In 1401, because of his military accomplishments and his knowledge of the east, he was appointed French governor of Genoa, which had fallen to Charles VI in 1396. He successfully repelled an attack from King Janus of Cyprus, who tried to take back the city of Famagusta on Cyprus, which had been captured by Genoa. Later on, Boucicaut wanted to attack Alexandria but he was prevented by adverse winds to land there, he later went to Tripoli, then after a costly attempt to capture it, he went south to Botron which was burned and pillaged, then to Beirut on 10 August 1403, which was also sacked and 500 bundles of spices worth 30,000 ducats were taken from the Venetian warehouses there, he later went to attack Sidon then Latakia, which both showed resistance due to strong garrison, he returned to Famagusta in late August, eventually to settle in Rhodes in September, where he dispatched 500 men with two large ships who tried in vain to take Alexandria.

On his return, he was defeated by the Venetians at the Battle of Modon on 7 October 1403. After some struggles in the Mediterranean, the Genoese freed themselves from French rule by 1409.

Boucicaut returned to France and became involved in the rivalry between Burgundy and Orléans.
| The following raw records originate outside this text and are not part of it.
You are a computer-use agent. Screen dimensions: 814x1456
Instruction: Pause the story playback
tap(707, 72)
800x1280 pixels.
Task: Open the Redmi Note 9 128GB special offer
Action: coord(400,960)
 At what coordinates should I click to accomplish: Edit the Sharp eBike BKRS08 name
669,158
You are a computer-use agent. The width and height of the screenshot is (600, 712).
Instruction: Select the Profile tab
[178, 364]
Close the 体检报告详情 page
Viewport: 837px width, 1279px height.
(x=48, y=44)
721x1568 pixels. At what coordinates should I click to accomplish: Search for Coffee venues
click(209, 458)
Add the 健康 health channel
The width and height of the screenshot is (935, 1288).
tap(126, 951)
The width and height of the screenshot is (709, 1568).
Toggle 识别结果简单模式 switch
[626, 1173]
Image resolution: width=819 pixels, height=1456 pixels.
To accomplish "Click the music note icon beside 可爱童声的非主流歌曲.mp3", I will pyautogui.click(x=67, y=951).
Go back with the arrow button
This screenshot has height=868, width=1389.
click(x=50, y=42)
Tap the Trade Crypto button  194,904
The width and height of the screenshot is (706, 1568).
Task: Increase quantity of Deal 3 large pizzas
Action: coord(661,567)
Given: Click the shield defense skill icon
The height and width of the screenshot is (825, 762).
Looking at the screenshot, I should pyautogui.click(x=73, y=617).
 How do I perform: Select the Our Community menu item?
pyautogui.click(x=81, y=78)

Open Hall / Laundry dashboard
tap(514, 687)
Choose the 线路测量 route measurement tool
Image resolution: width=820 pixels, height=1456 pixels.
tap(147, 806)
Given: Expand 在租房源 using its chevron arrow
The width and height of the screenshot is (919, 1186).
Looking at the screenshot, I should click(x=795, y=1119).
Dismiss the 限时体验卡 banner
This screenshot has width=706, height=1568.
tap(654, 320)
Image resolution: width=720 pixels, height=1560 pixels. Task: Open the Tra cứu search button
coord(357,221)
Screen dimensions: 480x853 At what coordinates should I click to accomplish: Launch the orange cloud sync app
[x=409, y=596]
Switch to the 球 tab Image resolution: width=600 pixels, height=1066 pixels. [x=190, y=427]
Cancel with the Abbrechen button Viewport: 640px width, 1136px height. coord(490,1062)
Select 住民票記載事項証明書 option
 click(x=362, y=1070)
In the Battle of Agincourt in 1415 he commanded the French vanguard with Constable Charles I d'Albret, but was captured by the English and died six years later in Yorkshire. He was buried in the Collégiale Saint-Martin, at the location of what is now the Basilica of St. Martin, Tours, in his family's chapel, with the epitaph "Grand Constable of the Emperor and of the Empire of Constantinople."